In the two lamp circuits, the lamp currents are not equal due to the different impedance values of the first capacitor C1 and the second capacitor C2. This issue causes a difference in the amount of current available for each lamp and a resultant mismatch. The present invention employs the blocking capacitor C3 in order to deliver evenly distributed current to each lamp in a multiple lamp system. The total impedance value of the second capacitor C2, the blocking capacitor C3, and the second lamp 307 may be adjusted to achieve the current balance of the first lamp 306 and the second lamp 307 by changing the impedance value of the blocking capacitor C3. Therefore, the lamp currents could be equal due to the adjustment of the blocking capacitor C3.

The above embodiment as shown in FIG. 3 uses the high impedance capacitors 303, 304 and the blocking capacitor 305 to illustrate the invention. Nevertheless, the impedance network of this invention and the blocking impedance network are not limited to high impedance capacitors and the blocking capacitor. The high impedance network and blocking impedance network of this invention could be resistors and inductors. However, high impedance capacitors and the blocking capacitor are preferred embodiments of the invention that are presently best known to ensure the current balance of two lamps by changing the impedance value of the blocking impedance network.

The present invention employs the inverter connected to the primary side of the transformer capable of adjusting power delivered to the transformer based on the current and voltage feedback information (not shown), via an inverter controller.
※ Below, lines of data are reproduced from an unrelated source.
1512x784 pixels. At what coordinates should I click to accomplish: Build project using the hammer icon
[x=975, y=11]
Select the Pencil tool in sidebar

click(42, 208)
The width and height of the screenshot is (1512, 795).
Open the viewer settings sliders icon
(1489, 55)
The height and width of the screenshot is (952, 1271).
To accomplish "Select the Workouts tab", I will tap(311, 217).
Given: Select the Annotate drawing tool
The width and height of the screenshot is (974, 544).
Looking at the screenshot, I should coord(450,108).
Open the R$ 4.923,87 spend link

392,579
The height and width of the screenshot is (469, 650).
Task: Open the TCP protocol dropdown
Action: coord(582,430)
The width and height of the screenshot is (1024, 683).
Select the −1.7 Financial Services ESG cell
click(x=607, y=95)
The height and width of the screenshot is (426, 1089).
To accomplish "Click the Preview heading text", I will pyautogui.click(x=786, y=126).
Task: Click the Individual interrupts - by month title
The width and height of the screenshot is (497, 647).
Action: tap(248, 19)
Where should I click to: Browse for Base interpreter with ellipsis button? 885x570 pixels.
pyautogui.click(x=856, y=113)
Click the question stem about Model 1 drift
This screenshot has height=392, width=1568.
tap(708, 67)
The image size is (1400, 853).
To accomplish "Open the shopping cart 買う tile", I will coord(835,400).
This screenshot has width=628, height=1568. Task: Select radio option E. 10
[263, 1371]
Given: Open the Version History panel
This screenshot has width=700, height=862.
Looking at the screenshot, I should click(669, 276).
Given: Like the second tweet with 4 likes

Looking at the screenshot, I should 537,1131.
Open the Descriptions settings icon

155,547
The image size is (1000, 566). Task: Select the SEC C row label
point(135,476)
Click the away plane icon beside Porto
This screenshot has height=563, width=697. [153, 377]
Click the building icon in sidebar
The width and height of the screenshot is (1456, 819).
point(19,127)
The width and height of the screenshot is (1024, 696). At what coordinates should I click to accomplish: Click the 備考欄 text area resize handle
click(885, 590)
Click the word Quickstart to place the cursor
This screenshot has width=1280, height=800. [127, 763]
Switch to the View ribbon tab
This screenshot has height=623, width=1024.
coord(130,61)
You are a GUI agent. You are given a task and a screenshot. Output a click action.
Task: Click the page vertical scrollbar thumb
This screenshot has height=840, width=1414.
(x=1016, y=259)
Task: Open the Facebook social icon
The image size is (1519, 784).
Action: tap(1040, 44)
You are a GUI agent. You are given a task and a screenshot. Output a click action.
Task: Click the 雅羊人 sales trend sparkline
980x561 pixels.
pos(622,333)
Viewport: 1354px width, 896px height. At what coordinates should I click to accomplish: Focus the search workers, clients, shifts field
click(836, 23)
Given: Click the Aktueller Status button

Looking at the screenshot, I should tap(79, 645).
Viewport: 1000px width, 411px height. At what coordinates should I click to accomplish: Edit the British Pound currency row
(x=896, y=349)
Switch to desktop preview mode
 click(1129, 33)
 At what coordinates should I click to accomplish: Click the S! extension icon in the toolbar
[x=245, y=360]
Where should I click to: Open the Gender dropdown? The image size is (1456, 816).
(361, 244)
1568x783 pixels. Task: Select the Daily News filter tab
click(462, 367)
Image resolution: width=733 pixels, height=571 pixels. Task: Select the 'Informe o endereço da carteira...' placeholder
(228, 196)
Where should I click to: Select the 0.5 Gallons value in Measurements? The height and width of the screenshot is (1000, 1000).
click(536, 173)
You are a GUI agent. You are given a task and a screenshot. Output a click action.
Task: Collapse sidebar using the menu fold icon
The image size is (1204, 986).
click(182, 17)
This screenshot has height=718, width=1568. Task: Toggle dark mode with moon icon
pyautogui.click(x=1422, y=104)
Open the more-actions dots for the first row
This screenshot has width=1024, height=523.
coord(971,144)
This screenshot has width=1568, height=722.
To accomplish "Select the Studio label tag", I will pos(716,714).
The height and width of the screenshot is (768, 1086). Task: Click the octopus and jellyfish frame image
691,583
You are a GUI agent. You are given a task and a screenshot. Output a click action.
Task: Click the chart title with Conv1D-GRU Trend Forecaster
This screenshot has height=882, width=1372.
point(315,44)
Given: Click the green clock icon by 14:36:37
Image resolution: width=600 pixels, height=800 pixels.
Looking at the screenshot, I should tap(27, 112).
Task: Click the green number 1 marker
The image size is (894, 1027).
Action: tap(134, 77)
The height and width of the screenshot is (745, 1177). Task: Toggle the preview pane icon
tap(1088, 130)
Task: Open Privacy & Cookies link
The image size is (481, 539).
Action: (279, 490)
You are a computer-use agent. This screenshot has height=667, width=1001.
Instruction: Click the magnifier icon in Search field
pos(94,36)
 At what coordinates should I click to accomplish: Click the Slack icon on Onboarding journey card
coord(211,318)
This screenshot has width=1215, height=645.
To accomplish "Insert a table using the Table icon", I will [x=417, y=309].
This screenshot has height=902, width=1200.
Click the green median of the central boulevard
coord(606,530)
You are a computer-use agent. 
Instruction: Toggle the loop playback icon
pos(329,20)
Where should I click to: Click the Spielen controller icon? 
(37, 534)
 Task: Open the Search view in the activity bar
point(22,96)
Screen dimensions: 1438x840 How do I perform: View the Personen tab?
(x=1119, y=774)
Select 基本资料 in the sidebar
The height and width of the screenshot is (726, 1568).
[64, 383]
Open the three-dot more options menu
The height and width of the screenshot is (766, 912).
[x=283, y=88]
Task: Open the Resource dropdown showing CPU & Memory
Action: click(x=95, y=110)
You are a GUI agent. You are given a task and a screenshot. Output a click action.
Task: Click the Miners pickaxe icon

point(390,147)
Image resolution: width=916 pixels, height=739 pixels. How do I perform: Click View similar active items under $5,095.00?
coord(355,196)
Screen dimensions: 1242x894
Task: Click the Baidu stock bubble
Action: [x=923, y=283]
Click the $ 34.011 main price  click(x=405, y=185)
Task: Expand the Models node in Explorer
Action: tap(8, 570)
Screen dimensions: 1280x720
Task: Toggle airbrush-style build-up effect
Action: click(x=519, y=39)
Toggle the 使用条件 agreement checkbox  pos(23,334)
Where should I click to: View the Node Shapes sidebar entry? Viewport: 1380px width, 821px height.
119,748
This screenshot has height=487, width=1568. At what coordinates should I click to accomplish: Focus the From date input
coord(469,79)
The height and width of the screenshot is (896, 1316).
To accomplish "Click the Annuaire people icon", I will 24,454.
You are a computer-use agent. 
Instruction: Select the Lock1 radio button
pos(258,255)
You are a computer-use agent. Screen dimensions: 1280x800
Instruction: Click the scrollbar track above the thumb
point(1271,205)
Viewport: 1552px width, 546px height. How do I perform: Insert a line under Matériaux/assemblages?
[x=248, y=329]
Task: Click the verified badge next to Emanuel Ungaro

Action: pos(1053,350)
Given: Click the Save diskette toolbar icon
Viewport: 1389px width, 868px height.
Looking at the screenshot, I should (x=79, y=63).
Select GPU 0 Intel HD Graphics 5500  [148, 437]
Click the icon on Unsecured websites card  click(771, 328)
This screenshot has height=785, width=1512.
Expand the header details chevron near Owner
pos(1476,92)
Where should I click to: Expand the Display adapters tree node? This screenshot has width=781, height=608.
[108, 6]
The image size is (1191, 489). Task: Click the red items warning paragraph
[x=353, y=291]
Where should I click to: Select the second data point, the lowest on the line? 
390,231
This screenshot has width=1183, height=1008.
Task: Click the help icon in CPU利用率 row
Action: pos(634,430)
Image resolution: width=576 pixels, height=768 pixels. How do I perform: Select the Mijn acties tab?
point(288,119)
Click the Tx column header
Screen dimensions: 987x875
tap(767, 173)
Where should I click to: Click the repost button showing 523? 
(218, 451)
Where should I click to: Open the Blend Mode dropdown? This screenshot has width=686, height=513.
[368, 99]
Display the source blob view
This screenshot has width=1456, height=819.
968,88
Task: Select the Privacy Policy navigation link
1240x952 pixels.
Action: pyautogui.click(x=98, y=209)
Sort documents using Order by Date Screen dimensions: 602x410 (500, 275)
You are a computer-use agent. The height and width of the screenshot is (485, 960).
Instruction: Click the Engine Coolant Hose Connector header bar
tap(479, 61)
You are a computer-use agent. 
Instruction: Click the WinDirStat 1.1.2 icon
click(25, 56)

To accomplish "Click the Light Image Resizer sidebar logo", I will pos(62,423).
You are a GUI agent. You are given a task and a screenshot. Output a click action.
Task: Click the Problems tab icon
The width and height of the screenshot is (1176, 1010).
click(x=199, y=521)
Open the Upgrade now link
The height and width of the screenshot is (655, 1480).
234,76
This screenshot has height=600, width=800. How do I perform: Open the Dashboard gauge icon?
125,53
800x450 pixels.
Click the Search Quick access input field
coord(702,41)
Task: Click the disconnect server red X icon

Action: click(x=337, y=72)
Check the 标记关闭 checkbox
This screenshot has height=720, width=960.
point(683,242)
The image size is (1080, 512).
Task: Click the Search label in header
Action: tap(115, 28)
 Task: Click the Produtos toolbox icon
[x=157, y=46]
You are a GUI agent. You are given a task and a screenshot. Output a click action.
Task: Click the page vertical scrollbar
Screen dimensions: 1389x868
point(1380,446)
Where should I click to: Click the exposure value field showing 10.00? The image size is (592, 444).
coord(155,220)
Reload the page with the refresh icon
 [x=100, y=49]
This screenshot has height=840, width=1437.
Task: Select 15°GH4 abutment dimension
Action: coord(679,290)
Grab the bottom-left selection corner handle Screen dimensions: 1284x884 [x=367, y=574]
Such known inverter controllers generally use the feedback information to adjust a pulse width modulation switching scheme, such as provided by push-pull, Royer, half bridge and full bridge inverter topologies. Additionally, while the present invention makes specific reference to CCFLs, the present invention is equally applicable for driving many types of lamps and tubes known in the art, such as: metal halide lamps, sodium vapor lamps, and/or x-ray tubes.

One skilled in the art will understand that the embodiment of the present invention as shown in the drawings and described above is exemplary only and not intended to be limiting.

The foregoing description of the preferred embodiment of the present invention has been presented for purposes of illustration and description. It is not intended to be exhaustive or to limit the invention to the precise form or to exemplary embodiments disclosed. Accordingly, the foregoing description should be regarded as illustrative rather than restrictive. Obviously, many modifications and variations will be apparent to practitioners skilled in this art. The embodiments are chosen and described in order to best explain the principles of the invention and its best mode practical application, thereby to enable persons skilled in the art to understand the invention for various embodiments and with various modifications as are suited to the particular use or implementation contemplated. It is intended that the scope of the invention be defined by the claims appended hereto and their equivalents in which all terms are meant in their broadest reasonable sense unless otherwise indicated. It should be appreciated that variations may be made in the embodiments described by persons skilled in the art without departing from the scope of the present invention as defined by the following claims. Moreover, no element and component in the present disclosure is intended to be dedicated to the public regardless of whether the element or component is explicitly recited in the following claims.